# Exercise requirements:
A faithful, word-for-word copy of the records is required, and it must contain no pictures.

╭─ Provided data

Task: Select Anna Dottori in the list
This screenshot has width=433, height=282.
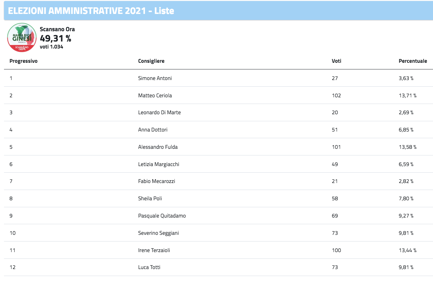Action: pyautogui.click(x=153, y=130)
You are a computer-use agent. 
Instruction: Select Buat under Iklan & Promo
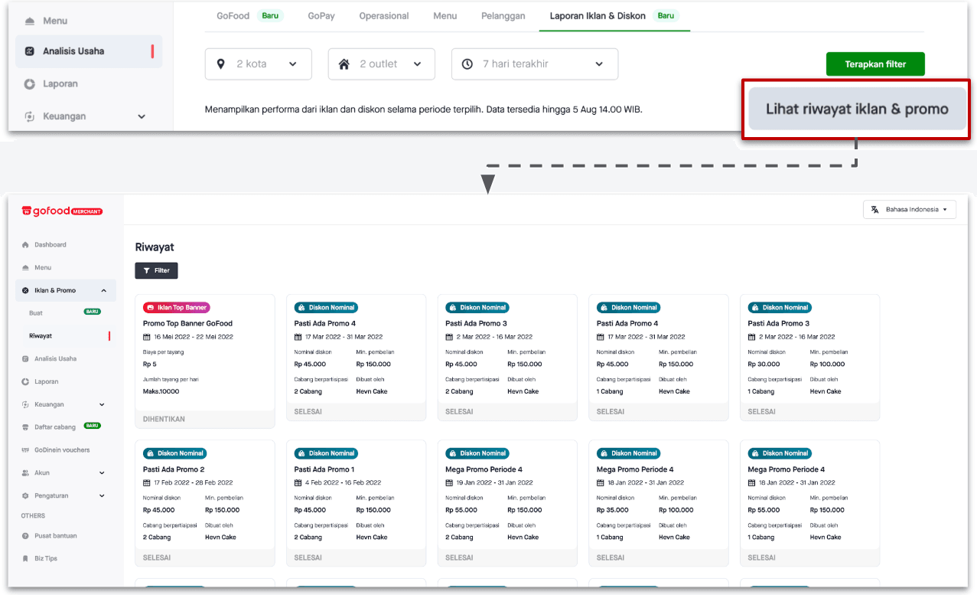point(36,313)
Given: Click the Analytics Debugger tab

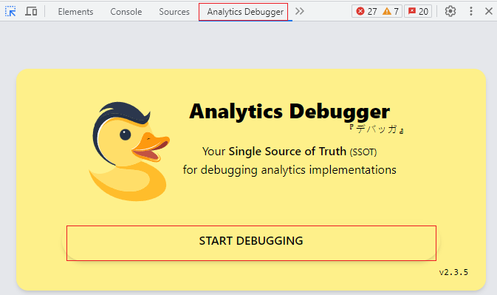Looking at the screenshot, I should 244,12.
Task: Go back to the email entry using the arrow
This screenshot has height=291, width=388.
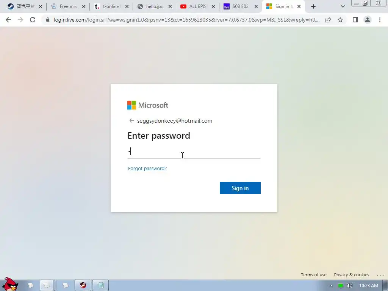Action: [131, 120]
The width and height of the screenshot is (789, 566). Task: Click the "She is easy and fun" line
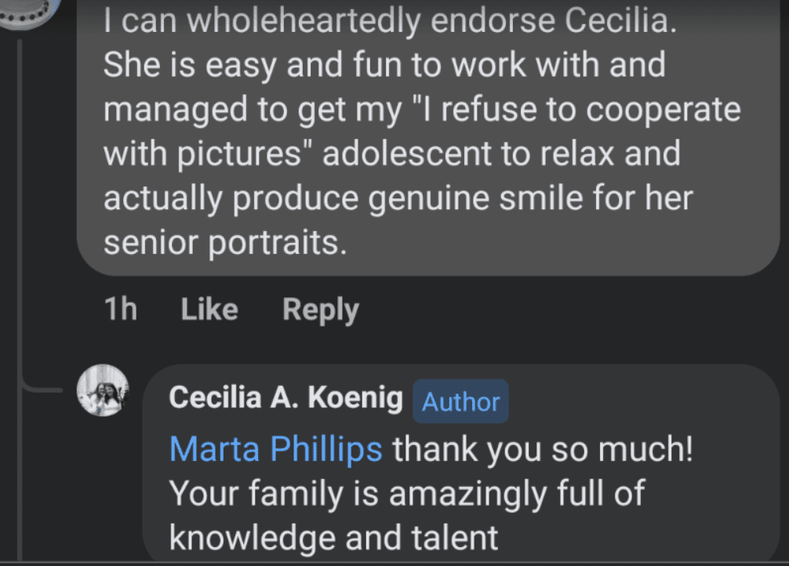(384, 66)
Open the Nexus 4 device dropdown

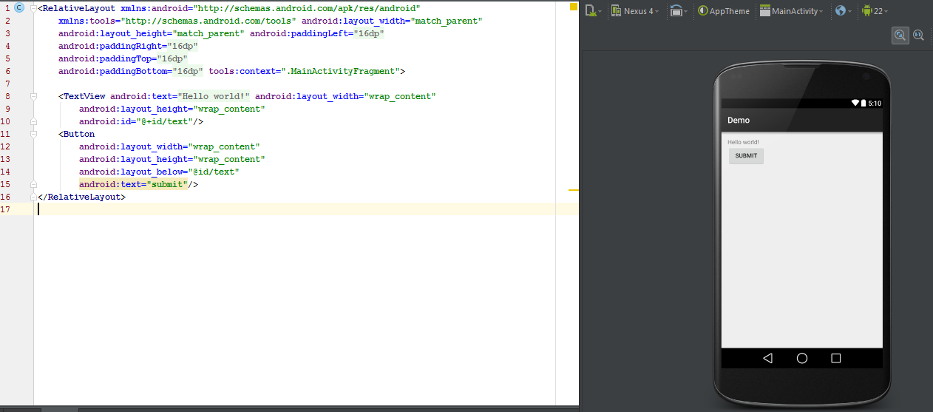click(x=635, y=11)
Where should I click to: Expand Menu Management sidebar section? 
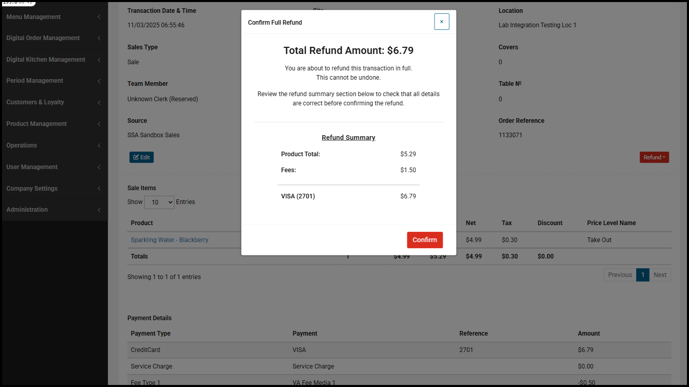(x=33, y=17)
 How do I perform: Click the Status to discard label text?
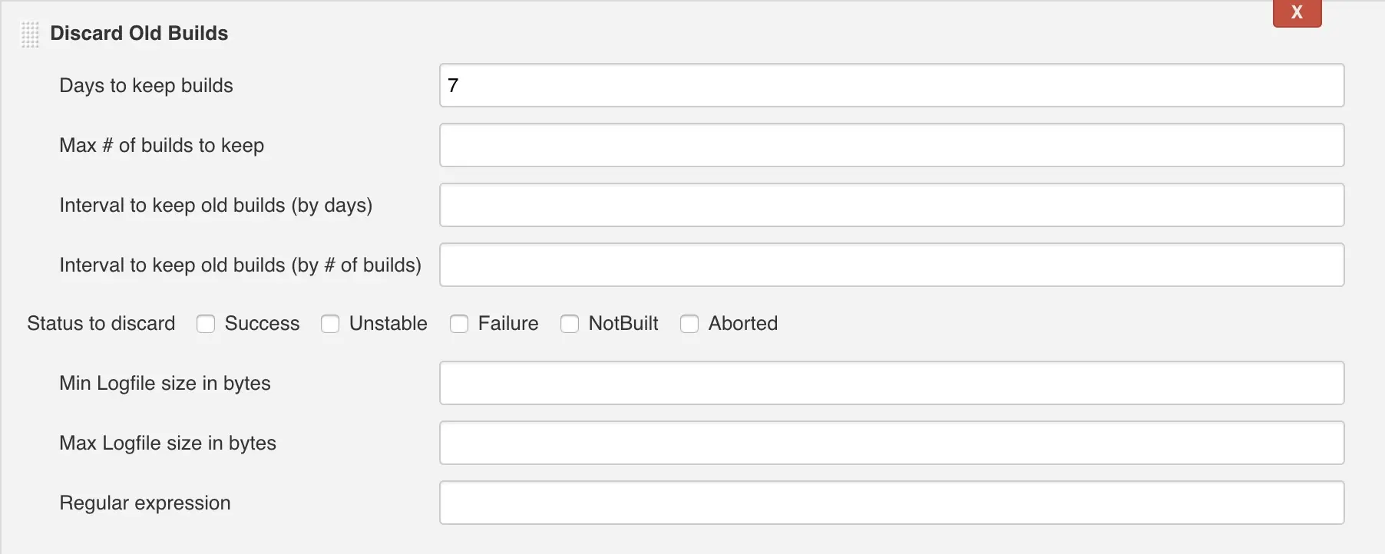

╰─

# Result below:
Task: Select Anna Dottori in the list
This screenshot has width=433, height=282.
Action: pyautogui.click(x=153, y=130)
You are a computer-use agent. 
Instruction: Select Buat under Iklan & Promo
point(36,313)
Given: Click the Analytics Debugger tab

Looking at the screenshot, I should 244,12.
Task: Go back to the email entry using the arrow
This screenshot has height=291, width=388.
Action: [131, 120]
The width and height of the screenshot is (789, 566). Task: Click the "She is easy and fun" line
(384, 66)
Open the Nexus 4 device dropdown

click(x=635, y=11)
Where should I click to: Expand Menu Management sidebar section? 
(x=33, y=17)
 How do I perform: Click the Status to discard label text?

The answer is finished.